Earlier coal phase-out for Victoria likely as renewables surgeFebruary 1, 2022
Victoria’s remaining brown coal-fired power stations are likely to be closed years earlier than expected, with energy producer AGL now considering the viability of the state’s largest plant as the cost of renewable energy continues to fall.
The Latrobe Valley’s Loy Yang A power station – which generates about 30 per cent of the state’s electricity – is scheduled to close in 2048. But ahead of a looming market update by AGL on February 10, that scenario is being viewed as increasingly unrealistic, as coal struggles to compete on cost with renewables.
The Loy Yang power station in the Latrobe Valley.Credit:Simon O’Dwyer
It follows an announcement by AGL last year that it will be separating its retail business from base-load power generation, with a focus on the redevelopment of its coal and gas power stations as “low-carbon industrial energy hubs”.
In a statement to The Age, an AGL spokeswoman said the company recognised its significant role in an “accelerating energy transition”. She confirmed “work is under way”, with an update on the demerger along with its half-yearly results announcement on February 10.

[Stored data]
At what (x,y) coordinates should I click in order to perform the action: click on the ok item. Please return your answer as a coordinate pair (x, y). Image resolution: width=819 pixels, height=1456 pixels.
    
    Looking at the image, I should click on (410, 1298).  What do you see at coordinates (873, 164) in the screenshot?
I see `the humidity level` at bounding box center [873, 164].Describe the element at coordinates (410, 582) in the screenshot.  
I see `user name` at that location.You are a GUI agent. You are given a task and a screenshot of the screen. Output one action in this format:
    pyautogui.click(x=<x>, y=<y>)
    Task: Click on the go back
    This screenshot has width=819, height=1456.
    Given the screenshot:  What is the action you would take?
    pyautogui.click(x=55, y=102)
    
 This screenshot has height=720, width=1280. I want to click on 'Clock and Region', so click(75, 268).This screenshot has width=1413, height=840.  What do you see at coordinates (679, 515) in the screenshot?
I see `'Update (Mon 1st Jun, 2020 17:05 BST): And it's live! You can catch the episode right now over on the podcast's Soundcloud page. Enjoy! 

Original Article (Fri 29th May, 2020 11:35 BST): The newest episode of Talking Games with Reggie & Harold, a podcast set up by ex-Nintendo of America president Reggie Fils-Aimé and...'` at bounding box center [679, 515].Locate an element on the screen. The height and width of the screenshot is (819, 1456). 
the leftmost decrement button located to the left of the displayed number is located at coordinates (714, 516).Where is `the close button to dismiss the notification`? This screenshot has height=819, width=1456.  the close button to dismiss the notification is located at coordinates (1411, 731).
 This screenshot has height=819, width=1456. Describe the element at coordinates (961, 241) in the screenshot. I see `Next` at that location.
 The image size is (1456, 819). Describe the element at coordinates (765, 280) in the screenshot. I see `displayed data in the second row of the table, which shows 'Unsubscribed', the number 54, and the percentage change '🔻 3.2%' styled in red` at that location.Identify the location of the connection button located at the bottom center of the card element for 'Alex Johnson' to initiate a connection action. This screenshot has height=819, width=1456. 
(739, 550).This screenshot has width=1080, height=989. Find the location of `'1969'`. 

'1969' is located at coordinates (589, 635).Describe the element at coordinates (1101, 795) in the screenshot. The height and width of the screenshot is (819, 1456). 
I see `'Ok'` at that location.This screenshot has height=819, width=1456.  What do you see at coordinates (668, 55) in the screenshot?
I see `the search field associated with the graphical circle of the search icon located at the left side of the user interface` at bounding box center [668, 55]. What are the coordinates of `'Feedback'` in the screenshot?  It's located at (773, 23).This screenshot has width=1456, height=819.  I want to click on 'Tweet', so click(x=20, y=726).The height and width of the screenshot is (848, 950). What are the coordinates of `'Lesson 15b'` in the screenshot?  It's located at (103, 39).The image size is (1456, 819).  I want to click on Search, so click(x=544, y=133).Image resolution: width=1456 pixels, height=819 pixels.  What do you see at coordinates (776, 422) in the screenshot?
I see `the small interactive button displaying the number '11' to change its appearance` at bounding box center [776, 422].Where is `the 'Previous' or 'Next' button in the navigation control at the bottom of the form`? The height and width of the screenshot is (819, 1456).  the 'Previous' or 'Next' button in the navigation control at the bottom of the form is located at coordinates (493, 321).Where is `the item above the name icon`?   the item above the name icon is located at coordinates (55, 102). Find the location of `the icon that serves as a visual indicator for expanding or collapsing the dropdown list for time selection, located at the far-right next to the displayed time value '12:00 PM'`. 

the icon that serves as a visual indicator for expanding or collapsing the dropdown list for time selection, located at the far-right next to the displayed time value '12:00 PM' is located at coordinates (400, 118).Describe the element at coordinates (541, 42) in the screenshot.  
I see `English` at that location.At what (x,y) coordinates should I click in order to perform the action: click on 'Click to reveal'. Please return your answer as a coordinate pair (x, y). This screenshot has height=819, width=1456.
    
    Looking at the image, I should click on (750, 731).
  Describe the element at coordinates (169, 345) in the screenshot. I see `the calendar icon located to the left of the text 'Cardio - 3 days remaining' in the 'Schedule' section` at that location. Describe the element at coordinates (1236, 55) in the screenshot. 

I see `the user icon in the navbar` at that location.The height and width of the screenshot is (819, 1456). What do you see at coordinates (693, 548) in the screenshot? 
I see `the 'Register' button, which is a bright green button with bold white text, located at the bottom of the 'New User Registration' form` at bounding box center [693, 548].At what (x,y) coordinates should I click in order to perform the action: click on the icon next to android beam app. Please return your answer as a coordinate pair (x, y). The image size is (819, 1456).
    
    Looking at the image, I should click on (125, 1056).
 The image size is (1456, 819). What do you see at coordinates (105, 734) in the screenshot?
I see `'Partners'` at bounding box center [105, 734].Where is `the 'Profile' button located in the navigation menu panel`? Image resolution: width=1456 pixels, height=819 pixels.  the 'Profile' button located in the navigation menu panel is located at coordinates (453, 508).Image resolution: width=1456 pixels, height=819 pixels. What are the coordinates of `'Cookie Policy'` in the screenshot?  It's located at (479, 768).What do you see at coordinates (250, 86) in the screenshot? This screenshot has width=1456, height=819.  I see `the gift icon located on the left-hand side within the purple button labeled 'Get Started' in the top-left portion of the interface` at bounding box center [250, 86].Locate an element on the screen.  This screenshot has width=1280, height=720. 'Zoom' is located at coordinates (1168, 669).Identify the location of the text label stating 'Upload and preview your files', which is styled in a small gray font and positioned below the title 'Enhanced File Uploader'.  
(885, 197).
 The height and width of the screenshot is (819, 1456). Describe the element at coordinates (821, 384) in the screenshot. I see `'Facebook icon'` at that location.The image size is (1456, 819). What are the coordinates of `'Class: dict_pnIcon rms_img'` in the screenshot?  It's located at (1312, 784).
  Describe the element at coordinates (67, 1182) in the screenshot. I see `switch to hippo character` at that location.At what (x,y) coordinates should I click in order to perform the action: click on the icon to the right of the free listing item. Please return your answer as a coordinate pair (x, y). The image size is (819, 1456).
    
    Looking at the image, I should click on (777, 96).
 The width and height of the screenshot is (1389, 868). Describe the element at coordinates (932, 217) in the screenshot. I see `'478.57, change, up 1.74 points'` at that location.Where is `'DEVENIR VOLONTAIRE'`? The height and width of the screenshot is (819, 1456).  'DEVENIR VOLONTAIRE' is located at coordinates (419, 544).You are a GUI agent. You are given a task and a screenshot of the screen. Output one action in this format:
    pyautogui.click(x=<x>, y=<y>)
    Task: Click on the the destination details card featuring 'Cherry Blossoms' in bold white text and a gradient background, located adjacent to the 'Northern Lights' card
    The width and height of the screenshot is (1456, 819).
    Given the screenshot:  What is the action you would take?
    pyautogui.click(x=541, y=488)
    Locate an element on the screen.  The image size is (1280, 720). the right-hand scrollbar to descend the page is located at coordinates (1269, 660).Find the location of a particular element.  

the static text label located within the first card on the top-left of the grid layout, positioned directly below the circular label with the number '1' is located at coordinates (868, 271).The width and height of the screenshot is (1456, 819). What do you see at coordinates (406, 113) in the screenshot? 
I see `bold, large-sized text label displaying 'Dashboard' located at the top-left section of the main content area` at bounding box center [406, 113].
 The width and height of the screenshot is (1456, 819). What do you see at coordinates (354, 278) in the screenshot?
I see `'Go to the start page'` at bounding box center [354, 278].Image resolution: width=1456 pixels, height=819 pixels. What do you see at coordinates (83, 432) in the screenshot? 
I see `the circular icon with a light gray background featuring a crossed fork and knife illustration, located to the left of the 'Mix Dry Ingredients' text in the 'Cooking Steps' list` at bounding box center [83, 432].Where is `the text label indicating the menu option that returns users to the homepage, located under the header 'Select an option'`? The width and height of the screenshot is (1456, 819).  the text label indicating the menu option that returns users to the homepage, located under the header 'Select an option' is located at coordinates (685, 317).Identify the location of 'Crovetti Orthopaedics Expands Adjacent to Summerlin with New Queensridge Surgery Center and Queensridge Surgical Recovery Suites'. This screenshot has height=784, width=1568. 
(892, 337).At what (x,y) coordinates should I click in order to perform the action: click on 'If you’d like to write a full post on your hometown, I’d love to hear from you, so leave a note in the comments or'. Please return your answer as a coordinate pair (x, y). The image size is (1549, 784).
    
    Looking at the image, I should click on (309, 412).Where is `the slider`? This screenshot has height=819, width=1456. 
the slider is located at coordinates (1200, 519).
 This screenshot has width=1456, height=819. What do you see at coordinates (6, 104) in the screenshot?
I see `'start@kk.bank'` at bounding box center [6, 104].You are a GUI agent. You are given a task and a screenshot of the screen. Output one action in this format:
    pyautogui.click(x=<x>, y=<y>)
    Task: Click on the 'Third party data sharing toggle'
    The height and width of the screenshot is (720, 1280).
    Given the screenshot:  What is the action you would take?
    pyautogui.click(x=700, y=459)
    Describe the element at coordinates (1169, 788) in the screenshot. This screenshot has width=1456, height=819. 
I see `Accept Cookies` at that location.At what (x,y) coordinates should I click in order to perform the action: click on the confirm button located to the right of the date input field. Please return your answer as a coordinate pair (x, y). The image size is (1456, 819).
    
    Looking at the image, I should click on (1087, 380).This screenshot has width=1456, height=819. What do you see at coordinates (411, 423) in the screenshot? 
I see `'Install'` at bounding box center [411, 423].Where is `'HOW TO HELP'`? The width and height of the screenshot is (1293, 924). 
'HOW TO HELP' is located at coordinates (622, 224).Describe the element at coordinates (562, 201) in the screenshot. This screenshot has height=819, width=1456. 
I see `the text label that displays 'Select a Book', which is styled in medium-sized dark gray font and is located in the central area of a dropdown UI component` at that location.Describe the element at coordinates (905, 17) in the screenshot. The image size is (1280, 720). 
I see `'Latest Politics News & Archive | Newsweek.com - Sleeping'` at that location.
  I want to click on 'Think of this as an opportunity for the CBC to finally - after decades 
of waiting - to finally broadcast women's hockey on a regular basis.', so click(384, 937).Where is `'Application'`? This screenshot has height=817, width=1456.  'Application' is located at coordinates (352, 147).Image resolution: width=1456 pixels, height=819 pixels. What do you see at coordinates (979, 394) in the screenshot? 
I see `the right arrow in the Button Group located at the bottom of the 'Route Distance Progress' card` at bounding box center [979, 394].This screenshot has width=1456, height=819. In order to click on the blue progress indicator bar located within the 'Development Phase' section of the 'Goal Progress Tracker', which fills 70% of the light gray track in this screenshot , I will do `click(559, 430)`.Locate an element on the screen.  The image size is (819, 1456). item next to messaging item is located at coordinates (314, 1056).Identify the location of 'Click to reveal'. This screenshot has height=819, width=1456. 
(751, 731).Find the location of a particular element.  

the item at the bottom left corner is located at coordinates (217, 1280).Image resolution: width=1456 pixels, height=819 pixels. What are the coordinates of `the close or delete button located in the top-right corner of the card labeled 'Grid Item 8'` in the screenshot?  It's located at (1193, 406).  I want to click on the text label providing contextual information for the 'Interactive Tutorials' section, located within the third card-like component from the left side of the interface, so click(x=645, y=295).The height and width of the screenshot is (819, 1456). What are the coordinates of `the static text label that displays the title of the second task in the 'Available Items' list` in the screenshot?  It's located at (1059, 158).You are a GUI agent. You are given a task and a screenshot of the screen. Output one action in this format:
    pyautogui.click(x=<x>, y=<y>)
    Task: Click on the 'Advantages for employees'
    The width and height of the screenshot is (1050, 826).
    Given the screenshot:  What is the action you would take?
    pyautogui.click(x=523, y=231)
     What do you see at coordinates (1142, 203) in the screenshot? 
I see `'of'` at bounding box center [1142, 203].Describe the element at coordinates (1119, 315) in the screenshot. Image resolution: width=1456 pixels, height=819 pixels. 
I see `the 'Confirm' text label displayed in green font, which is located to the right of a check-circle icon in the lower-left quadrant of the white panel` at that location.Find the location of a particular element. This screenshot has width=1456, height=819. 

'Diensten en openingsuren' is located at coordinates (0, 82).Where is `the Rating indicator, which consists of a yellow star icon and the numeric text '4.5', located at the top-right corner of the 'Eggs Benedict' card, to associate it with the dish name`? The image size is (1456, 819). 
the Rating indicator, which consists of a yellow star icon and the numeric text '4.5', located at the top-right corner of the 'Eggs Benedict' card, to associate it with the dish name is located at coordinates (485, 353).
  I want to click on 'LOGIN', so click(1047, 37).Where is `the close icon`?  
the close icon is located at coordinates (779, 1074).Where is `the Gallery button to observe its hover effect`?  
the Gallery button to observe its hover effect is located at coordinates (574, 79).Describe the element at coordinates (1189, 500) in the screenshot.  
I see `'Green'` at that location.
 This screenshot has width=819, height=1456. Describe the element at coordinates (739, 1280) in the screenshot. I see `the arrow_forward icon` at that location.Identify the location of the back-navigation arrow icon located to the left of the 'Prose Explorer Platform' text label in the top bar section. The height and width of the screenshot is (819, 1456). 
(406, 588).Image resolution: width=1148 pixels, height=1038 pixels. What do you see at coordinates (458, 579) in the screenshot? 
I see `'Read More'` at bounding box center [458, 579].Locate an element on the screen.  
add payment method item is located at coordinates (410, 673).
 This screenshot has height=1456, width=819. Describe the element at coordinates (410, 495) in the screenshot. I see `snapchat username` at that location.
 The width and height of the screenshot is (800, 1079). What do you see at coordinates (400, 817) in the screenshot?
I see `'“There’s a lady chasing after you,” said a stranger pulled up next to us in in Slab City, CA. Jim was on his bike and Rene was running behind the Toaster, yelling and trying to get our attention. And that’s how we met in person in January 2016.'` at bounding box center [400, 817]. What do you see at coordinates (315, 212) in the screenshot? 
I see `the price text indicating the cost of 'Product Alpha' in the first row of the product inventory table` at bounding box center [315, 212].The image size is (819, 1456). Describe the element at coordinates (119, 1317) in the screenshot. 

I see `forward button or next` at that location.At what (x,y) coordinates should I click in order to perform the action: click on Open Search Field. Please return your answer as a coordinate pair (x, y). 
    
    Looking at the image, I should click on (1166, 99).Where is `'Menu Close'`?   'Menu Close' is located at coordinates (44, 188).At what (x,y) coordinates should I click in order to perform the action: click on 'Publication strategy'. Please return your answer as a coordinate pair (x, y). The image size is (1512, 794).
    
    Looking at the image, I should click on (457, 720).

__Exercises__:
A - Summarize the article on Victoria's coal phase-out in two sentences.
B - Resume the article on Victoria's coal phase-out from its final sentence, continuing in the same reporting style.

__Answers in order__:
A - Victoria's remaining brown coal-fired power stations are likely to close years earlier than expected, as AGL considers the viability of Loy Yang A, which generates about 30 percent of the state's electricity and is scheduled to close in 2048, while coal struggles to compete on cost with renewables. AGL, which announced last year that it will separate its retail business from base-load power generation, confirmed that work is under way and that it will give an update on the demerger with its half-yearly results on February 10.

B -
“The exit of thermal generation must happen responsibly and via a co-ordinated plan across governments, industry, regulators and the community,” the spokeswoman said.
“As Australia’s largest electricity generator and largest electricity retailer, we recognise our significant role in the energy transition and energy needs with the commitment to decarbonise.”
Speculation about the future of AGL’s Loy Yang A plant follows a report from the Australian Energy Market Operator this week revealing Victoria’s wholesale electricity prices slumped to the lowest level since 2014 during the final three months of 2021, dragged down by an influx of new solar and wind power generation and an unusually cool and wet start to the summer.
The impact has been so profound that Victoria’s wholesale electricity prices were negative for a record 24 per cent of the quarter, meaning power generators had to pay to pump electricity into the grid.
Last year, Energy Australia announced that it would close the Yallourn brown-coal fired power plant, also in the Latrobe Valley, in 2028, four years earlier than planned.
Doubts about the future of Victoria’s coal power plants have been further fuelled by the release of a report by the Australian Energy Market Operator in December, predicting the national electricity grid could operate entirely without brown coal by 2030.
“Over the past decade, coal-fired generators have withdrawn from the market before their announced dates, and competitive and operational pressures will intensify with the ever-increasing penetration of cheap renewable generation,” the report said. “All brown coal generation and over two-thirds of black coal generation could withdraw by 2032.”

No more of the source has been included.